Der Samstag in Berlin hat dem grassierenden Wahnsinn ein weiteres Kapitel hinzugefügt. Der Abstiegskandidat aus Ulm trotzte dem Aufstiegsanwärter aus Berlin ein 2:2 ab und verlängerte seine Serie ungeschlagener Spiele damit auf vier.
Wahnsinn! Das haben nach dem Spiel vermutlich auch viele Fans von Hertha BSC gedacht. Denn was ihre Mannschaft in dieser Saison im eigenen Stadion auf die Beine bringt, ist schließlich auch nicht normal. Die Heimbilanz des Teams von Trainer Cristian Fiél ist – um es mal freundlich auszudrücken – ausbaufähig.
Sieben Mal haben die Berliner in dieser Saison im Olympiastadion gespielt. Von diesen sieben Begegnungen gingen vier verloren, eine endete unentschieden, nur zwei konnte Hertha für sich entscheiden.
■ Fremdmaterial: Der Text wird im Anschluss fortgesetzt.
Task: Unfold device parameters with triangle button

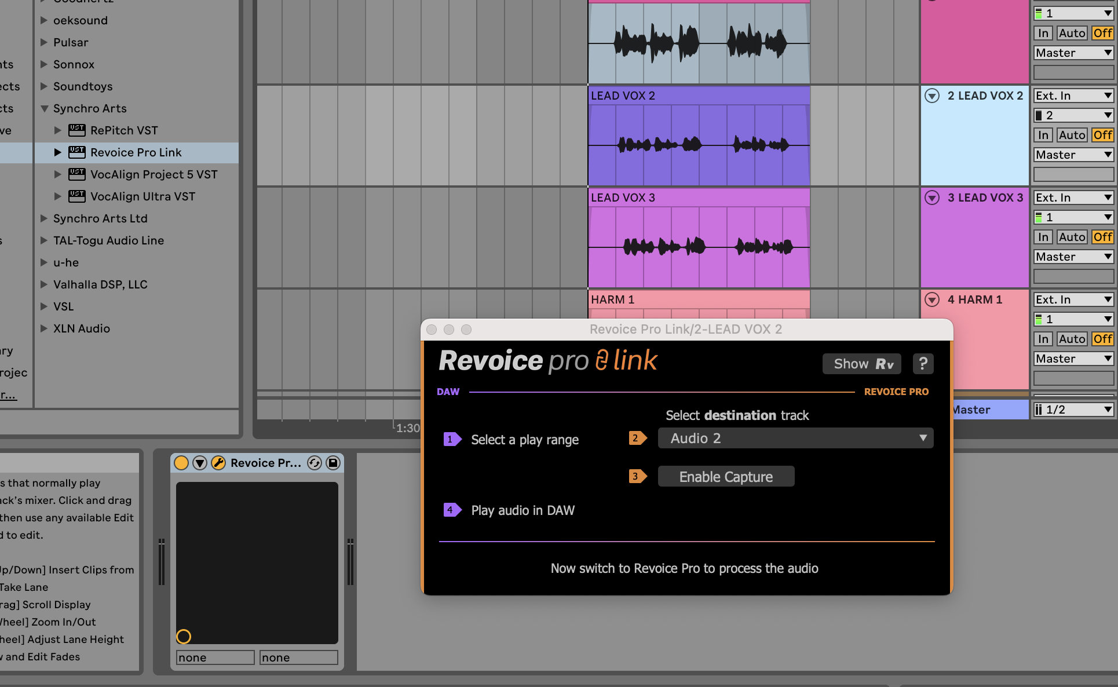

Und selbst diese beiden Siege zeigten: Hertha hat zu Hause ein Problem.
Man versucht ja, irgendwas heranzuziehen, von dem man sagt: Hey, das gibt dir nicht nur Grund zur Hoffnung, sondern auch den Glauben, hier einen Punkt oder drei Punkte mitnehmen zu können.
Ulms Trainer Thomas Wörle über die Herangehensweise vor dem Spiel bei Hertha
Gewonnen hat der Berliner Fußball-Zweitligist gegen Jahn Regensburg, den Aufsteiger und Tabellenletzten, sowie gegen den Abstiegskandidaten Eintracht Braunschweig – und das vor allem dank glücklicher Umstände. Beide Spiele beendete Hertha nach Platzverweisen gegen den Gegner in Überzahl. Bis dahin stand es 0:0 (gegen Regensburg) und 0:1 (gegen Braunschweig).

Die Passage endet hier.